State police were notified as was Dennis Dirkmaat, a forensic anthropologist at Mercyhurst College in Erie, to assist in collecting the remains for further examination.
An X-ray during an autopsy by the Allegheny County Medical Examiner's Office uncovered a bullet among the remains.
The tentative cause of death, according to the autopsy, was a gunshot wound to the head. There was no ruling on the manner of death. The full autopsy report is pending.
Dirkmaat, in a subsequent report based on his team's examination, Rugh said, concluded the victim “exhibited no other trauma other than a gunshot to the face.”
The report also found the bullet path was “front to back,” she said, “entering the mid face and exiting the back of the head.”
Additionally, the evidence suggested “a close- range shot with a larger caliber bullet.”
Police lab findings later identified the bullet as a .44-caliber.
Hindman, meanwhile, turned himself in to authorities in Ava, Mo., where his girlfriend lives. Johnson said that on July 27 police got a call from the Hindman, who advised he was turning himself in, at the urging of his girlfriend.
He spoke by telephone and said he was “running scared,” Johnson said. He apparently said little else.
By the end of that day, police got an arrest warrant for Hindman that would hold him in a Missouri jail until he could be extradited.
The trooper also eventually talked by telephone to the defendant's girlfriend, who recounted his unexpected arrival there. He drove there in his pickup and came carrying a duffel bag.
She also passed on what Hindman told her about the incident under investigation.
“He told her (the victim) was a male he had been drinking with, and when he came out of the bathroom the male was standing there pointing a gun at him,” Johnson testified.
“He made his way to the living room and the male was still pointing a gun at him. So he reached under a pillow on his couch (for a gun) and shot the male in the face.”
Johnson also revealed the contents of text messages between Hindman and Chilson, and between Hindman and his last employer, the owner of a motorcycle shop near Emlenton.
The day she was reported missing was the last time Chilson and the defendant texted. They planned to meet at the Unimart store in Emlenton on the morning of July 3, Johnson said.
The texts between Hindman and his employer after Chilson was reported missing and before the remains were found in his home suggested the defendant was afraid of something he had done. In one text, Hindman said, “I am so (expletive). In another, he said, “Mustang layin in my live room.”
Johnson testified that friends of Chilson told police that “Mustang Sally” was one of her nicknames.
Another of Hindman's texts said: “can't (expletive) believe I had to do something like this. My soul is hurting.”
A search by deputies of the girlfriend's home turned up a gun case holding two Ruger .44 Magnum pistols, Johnson testified, which police believed belonged to Hindman.

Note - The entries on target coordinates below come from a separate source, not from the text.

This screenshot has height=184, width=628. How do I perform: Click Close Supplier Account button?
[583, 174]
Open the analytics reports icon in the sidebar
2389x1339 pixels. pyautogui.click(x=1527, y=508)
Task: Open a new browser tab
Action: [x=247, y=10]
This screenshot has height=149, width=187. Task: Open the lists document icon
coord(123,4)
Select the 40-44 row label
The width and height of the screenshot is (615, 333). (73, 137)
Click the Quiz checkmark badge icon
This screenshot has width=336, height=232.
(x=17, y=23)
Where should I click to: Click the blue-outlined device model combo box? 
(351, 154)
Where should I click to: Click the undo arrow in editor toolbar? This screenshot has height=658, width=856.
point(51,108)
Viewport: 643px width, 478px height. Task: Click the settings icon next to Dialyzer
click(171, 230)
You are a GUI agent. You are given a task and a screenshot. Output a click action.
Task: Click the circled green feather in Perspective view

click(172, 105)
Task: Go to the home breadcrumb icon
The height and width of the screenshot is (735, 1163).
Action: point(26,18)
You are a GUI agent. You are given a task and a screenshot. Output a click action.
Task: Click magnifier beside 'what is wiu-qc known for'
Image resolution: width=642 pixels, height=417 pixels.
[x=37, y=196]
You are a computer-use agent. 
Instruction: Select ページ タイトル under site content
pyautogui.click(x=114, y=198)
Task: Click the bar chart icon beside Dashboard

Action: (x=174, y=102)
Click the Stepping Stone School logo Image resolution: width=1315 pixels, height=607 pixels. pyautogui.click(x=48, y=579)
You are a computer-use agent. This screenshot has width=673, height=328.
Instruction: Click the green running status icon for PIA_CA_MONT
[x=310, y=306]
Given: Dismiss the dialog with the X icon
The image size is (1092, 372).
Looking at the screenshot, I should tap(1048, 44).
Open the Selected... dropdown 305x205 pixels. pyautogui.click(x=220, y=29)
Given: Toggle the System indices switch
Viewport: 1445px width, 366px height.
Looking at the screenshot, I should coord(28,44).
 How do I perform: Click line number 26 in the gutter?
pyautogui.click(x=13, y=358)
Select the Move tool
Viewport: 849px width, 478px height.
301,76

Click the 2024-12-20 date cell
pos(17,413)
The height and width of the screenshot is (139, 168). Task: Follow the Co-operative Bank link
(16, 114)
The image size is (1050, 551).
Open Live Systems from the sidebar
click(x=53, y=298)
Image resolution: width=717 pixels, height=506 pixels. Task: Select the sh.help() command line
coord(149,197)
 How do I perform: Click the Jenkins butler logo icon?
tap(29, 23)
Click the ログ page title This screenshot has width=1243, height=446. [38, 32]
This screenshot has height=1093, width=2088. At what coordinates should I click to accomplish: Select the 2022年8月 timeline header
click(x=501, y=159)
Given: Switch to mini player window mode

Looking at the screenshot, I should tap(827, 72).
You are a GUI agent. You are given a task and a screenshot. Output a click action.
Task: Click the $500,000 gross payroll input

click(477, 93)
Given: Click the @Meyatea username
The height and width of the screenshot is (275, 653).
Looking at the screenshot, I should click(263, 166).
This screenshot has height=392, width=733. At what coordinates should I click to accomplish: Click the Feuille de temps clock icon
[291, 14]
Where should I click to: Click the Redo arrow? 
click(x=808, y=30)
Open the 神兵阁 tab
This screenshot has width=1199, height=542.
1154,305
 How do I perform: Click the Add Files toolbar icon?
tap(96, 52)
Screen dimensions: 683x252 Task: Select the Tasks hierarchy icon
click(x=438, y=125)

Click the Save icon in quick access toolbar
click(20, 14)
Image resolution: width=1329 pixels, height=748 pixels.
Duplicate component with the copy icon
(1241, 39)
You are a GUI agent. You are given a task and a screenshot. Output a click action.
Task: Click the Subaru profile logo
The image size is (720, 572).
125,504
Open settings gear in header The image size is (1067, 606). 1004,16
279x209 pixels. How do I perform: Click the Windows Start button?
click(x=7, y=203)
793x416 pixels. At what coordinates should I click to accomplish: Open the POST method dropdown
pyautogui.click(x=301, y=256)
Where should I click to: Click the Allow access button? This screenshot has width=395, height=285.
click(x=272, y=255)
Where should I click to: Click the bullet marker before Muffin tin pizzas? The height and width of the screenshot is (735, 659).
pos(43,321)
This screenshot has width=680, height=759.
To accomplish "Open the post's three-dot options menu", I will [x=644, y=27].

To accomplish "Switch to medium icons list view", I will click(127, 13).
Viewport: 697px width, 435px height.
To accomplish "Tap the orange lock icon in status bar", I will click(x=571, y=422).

While lab results are incomplete, the trooper said, an Aug. 8 report indicated the bullet fragment uncovered during the autopsy was from a .44-caliber round. The report found the round could have been fired from several gunmakers, including Ruger.
In addition to homicide, Hindman is charged with aggravated assault, possession of an instrument of crime, simple assault and reckless endangerment.